Background: For patients undergoing liver resection that leaves an empty intraparenchymal cavity, traditional topical agents might be inadequate to achieve additional hemostasis. A new hemostatic expanding topical foam (BioFoam(®)) has been designed to provide a mechanical seal. The objective of this study was to report our preliminary results regarding the safety and the efficacy using this foam.
Methods: Between 2009 and 2011, BioFoam(®) was used to fill a three-dimensional defect following liver resection in 14 patients. The operative results and postoperative course of these patients were compared to those of 14 matched controls who underwent liver resection but did not receive BioFoam(®).
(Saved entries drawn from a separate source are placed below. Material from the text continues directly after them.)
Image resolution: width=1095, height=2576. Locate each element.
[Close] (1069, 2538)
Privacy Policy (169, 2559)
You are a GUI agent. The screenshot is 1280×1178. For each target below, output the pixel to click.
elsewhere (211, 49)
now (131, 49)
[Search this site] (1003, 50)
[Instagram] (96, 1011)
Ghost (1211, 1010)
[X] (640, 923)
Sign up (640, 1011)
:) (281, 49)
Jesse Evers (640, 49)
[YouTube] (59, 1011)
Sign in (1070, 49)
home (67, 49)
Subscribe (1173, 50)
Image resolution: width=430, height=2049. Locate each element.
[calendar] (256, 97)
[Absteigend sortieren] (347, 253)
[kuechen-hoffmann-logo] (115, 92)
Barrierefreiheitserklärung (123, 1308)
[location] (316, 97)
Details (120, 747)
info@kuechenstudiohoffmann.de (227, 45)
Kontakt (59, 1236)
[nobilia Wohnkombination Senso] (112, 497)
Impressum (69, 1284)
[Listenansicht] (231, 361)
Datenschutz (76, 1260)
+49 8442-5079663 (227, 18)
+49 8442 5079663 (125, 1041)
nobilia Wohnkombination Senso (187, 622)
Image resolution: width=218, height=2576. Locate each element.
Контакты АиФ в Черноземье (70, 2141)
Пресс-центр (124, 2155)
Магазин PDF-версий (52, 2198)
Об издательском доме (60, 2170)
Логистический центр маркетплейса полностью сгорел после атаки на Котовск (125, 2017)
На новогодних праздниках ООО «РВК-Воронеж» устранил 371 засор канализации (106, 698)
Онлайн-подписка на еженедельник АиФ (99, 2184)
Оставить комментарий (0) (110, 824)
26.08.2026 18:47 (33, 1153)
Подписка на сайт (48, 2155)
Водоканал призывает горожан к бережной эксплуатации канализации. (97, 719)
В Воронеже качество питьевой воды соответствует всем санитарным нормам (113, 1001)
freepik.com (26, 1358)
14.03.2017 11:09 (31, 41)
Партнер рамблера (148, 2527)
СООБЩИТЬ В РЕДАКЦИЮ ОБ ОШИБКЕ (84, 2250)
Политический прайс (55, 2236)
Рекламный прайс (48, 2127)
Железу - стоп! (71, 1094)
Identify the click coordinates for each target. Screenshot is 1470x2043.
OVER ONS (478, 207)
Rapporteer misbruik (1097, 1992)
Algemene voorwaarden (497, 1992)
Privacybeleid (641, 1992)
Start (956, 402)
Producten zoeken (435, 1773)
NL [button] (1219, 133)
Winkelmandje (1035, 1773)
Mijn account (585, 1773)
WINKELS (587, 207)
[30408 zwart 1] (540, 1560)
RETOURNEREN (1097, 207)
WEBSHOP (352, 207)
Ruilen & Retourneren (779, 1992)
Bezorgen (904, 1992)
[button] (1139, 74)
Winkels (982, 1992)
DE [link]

Results: The two groups were similar in terms of demographics, indications for liver resection, type of surgical procedure, and type and duration of clamping. BioFoam(®) patients experienced significantly less operative blood loss (275 vs. 630 ml, p = 0.032) but similar operative transfusion rates (28.6 vs. 35.7 %, p = 0.686) compared to no-BioFoam(®) patients. The postoperative mortality was nil and no patient developed postoperative hemorrhage. While the two groups shared similar overall (64.3 vs. 57.1 %, p = 0.599) and major (28.6 vs. 14.3 %, p = 0.357) complications rates, BioFoam(®) patients experienced significantly higher major vascular thrombosis compared to no-BioFoam(®) patients (29 vs. 0 %, p = 0.04). In the BioFoam(®) group, major vascular thrombosis was associated with exposure of the vessel along the transection plane.
Conclusion: While the clinical benefit of BioFoam(®) in high-risk liver resections leaving a deep parenchymal defect remains to be proven, the associated risk of vascular thrombosis should preclude its use in contact with major veins.